The 2009 American Le Mans Series season was the 39th season for the IMSA GT Championship, with it being the eleventh season with the American Le Mans Series moniker. It began on March 21, 2009, and ended on October 10, 2009 after ten events. The series was composed of Le Mans Prototypes (LMP) and Grand Tourer (GT) race cars divided into four classes: LMP1, LMP2, GT1, and GT2. A fifth category, known as the Challenge class, was also added for select races and featured Porsche 997 GT3 Cup cars from the IMSA GT3 Cup Challenge. 2009 was also the final year for GT1, with Corvette Racing abandoning the class after Long Beach and switching over to much more competitive GT2 (renamed GT) class.

This was the first time that the Michelin Green X Challenge championship was used throughout a full ALMS season after its initial introduction at the 2008 Petit Le Mans. Two champions were determined by the entry which is the most efficient over the season within the LMP and GT categories.

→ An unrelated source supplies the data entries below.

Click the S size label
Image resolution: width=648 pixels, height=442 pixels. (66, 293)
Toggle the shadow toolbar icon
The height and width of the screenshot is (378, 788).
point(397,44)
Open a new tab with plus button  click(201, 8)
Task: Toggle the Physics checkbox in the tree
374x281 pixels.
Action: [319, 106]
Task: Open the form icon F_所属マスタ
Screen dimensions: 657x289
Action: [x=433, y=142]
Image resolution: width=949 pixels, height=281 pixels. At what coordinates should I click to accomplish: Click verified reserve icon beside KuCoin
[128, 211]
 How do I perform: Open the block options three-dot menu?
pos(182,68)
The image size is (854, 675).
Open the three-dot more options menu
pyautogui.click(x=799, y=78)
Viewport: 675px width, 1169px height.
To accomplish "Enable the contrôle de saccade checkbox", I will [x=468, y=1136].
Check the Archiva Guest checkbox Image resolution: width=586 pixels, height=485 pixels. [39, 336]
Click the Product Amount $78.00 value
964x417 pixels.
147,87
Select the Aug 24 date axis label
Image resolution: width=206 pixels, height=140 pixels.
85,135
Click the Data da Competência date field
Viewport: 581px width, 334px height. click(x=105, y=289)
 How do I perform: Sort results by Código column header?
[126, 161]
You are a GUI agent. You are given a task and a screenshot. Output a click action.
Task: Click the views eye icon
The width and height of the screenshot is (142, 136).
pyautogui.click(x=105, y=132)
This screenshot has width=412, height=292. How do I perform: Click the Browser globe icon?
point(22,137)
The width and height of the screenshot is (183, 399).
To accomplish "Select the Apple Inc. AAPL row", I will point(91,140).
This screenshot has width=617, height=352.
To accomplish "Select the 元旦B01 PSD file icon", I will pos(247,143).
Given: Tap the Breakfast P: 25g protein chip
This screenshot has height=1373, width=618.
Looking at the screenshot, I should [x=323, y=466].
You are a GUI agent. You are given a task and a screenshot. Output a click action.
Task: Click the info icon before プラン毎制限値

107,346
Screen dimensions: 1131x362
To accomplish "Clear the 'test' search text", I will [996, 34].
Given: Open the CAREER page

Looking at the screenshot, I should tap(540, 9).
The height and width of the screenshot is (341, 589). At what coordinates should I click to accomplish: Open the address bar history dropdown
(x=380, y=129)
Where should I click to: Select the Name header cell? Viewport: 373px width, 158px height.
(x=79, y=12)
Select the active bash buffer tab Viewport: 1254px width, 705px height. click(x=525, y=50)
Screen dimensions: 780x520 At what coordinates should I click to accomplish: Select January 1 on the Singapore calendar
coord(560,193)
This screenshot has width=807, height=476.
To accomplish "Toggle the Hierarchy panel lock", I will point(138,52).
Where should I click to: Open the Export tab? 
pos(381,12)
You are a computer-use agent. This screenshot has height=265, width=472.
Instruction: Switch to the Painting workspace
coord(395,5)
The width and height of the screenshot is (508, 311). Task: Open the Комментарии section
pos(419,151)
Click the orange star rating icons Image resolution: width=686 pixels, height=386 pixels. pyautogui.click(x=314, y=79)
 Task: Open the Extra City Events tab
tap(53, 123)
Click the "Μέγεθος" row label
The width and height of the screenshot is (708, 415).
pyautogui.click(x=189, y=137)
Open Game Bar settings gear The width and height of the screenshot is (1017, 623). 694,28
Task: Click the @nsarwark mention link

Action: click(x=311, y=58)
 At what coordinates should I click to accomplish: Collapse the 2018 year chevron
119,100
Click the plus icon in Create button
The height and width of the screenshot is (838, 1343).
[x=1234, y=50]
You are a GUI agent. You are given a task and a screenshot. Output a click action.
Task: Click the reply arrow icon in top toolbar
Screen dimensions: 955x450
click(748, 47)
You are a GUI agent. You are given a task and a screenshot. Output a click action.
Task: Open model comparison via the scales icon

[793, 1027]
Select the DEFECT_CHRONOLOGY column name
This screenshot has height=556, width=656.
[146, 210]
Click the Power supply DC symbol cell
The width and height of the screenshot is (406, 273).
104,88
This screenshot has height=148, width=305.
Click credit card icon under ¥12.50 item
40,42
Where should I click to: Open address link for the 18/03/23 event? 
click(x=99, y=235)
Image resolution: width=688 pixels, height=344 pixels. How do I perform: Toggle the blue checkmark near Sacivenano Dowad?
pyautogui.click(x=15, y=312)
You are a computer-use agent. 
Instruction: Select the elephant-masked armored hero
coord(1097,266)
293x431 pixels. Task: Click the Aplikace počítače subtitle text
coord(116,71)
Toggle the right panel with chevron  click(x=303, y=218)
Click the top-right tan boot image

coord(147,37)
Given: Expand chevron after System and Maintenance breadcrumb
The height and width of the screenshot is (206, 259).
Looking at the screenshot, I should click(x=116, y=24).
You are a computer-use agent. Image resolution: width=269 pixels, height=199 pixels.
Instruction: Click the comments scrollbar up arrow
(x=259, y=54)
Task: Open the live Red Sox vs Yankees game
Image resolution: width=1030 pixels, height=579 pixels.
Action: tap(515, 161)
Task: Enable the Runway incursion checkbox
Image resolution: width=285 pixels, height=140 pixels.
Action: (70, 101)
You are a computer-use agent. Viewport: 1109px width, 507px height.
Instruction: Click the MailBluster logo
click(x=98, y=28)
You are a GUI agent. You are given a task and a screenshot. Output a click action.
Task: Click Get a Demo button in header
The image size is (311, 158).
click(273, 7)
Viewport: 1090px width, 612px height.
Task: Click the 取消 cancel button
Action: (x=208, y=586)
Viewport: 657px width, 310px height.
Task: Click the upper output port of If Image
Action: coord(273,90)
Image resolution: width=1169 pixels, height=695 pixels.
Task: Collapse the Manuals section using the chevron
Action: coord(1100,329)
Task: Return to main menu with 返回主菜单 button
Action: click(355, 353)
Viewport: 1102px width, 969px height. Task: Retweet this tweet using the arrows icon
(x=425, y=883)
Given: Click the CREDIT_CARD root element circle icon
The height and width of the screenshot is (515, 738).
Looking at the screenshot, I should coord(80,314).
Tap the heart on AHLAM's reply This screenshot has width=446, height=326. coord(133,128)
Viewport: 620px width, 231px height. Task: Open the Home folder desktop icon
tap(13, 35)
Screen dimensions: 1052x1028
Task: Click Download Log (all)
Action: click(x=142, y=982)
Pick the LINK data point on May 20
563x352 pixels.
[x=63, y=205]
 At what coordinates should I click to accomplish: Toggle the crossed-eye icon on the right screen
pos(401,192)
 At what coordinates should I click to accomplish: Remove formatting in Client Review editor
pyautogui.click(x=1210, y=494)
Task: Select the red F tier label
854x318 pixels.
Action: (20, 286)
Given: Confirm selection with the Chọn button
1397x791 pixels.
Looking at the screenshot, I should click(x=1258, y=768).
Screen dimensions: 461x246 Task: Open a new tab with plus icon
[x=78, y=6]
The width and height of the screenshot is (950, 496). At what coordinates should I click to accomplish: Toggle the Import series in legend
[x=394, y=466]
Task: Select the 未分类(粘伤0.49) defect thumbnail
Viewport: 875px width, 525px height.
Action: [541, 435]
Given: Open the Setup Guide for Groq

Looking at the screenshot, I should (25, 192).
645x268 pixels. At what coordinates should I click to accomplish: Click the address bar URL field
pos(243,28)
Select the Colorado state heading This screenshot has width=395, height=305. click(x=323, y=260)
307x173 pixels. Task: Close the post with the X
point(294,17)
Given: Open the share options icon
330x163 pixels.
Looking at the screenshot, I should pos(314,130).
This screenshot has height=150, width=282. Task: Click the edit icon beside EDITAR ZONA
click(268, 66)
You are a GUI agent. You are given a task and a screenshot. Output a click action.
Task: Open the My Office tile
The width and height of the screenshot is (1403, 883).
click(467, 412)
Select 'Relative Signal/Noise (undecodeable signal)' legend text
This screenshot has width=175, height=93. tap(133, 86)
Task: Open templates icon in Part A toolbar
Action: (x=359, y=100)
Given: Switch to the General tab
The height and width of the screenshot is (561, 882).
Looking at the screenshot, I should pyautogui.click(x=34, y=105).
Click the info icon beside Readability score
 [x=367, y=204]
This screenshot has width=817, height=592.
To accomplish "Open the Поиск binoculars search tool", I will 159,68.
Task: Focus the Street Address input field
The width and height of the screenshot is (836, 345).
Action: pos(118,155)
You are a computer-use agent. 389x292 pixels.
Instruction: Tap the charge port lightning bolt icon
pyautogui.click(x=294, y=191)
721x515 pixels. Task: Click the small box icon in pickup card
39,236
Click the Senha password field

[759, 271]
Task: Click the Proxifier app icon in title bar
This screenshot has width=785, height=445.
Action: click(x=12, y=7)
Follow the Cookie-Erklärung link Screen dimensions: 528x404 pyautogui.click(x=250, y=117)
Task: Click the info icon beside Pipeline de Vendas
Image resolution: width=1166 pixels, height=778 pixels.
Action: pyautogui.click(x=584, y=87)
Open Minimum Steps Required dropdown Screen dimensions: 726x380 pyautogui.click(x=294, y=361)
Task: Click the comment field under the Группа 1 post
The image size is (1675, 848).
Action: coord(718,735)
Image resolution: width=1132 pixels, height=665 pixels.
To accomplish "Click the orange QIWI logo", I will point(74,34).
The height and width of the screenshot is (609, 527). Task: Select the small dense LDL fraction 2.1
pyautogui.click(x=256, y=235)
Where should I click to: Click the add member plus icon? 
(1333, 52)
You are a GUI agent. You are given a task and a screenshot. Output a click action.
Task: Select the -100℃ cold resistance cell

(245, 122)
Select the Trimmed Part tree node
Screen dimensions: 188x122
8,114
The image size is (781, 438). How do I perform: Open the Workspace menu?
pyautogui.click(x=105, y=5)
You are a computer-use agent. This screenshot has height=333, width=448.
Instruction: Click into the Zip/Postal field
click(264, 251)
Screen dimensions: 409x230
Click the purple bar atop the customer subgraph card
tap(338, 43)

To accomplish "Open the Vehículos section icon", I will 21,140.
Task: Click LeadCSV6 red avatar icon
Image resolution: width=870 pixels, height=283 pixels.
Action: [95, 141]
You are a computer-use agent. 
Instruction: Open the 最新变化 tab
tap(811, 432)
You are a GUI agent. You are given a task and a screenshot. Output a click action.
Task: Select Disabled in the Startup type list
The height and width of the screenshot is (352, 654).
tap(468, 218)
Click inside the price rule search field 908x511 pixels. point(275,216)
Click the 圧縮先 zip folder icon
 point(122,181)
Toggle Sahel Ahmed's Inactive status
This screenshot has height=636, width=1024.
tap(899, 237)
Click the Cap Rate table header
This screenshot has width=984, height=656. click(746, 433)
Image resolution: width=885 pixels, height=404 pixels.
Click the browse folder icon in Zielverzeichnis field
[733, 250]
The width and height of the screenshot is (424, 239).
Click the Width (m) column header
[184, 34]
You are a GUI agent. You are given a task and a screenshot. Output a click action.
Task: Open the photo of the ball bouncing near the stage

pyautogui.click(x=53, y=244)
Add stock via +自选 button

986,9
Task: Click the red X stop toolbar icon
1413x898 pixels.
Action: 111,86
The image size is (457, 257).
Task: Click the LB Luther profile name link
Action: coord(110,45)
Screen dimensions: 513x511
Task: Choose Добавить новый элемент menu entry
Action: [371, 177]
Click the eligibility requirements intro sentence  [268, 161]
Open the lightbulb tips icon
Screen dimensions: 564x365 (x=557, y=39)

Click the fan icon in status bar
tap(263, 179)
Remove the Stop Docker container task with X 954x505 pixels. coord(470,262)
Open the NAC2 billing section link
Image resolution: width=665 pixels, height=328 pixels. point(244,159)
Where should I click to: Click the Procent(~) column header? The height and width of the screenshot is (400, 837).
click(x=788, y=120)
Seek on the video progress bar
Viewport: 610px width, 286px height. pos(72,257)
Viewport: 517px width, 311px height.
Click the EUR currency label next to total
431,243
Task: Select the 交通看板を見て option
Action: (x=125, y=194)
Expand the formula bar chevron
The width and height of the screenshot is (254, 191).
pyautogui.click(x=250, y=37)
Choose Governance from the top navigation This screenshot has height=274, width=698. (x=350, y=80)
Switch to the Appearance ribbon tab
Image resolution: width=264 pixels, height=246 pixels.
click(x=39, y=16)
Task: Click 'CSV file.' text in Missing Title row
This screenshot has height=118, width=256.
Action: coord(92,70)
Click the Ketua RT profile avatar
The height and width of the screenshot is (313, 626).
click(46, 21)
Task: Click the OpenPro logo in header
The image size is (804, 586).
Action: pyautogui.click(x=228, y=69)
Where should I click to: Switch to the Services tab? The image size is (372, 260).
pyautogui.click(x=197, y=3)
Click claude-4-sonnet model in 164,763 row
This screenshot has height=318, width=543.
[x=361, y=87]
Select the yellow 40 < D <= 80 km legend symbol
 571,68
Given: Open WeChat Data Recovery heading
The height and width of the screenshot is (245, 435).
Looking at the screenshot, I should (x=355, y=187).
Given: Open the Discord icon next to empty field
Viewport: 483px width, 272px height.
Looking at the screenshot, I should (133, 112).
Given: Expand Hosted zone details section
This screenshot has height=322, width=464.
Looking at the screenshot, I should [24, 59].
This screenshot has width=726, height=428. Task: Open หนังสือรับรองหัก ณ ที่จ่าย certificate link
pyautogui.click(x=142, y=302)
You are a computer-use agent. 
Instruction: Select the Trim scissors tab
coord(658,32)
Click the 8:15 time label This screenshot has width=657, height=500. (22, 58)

Patrón Highcroft Racing duo David Brabham and Scott Sharp won the main LMP1 standings, holding off De Ferran Motorsports pairing Gil de Ferran and Simon Pagenaud at the final round of the season at Mazda Raceway Laguna Seca. Adrián Fernández and Luis Díaz won the LMP2 title, in the final season of Fernández Racing, who closed at the end of the 2009 season. In GT2, Flying Lizard Motorsports' Patrick Long and Jörg Bergmeister won six races en route to the championship title. Husband-and-wife Martin and Melanie Snow won the inaugural GT Challenge class title, that ran at half of the season's ten races.

Schedule
The 2009 schedule remained mostly identical to the 2008 schedule, although the season was shortened in length. This was done to allow teams from the American Le Mans Series to participate in events for the new Asian Le Mans Series in November. On December 18, 2008, it was announced that the Detroit race would be canceled.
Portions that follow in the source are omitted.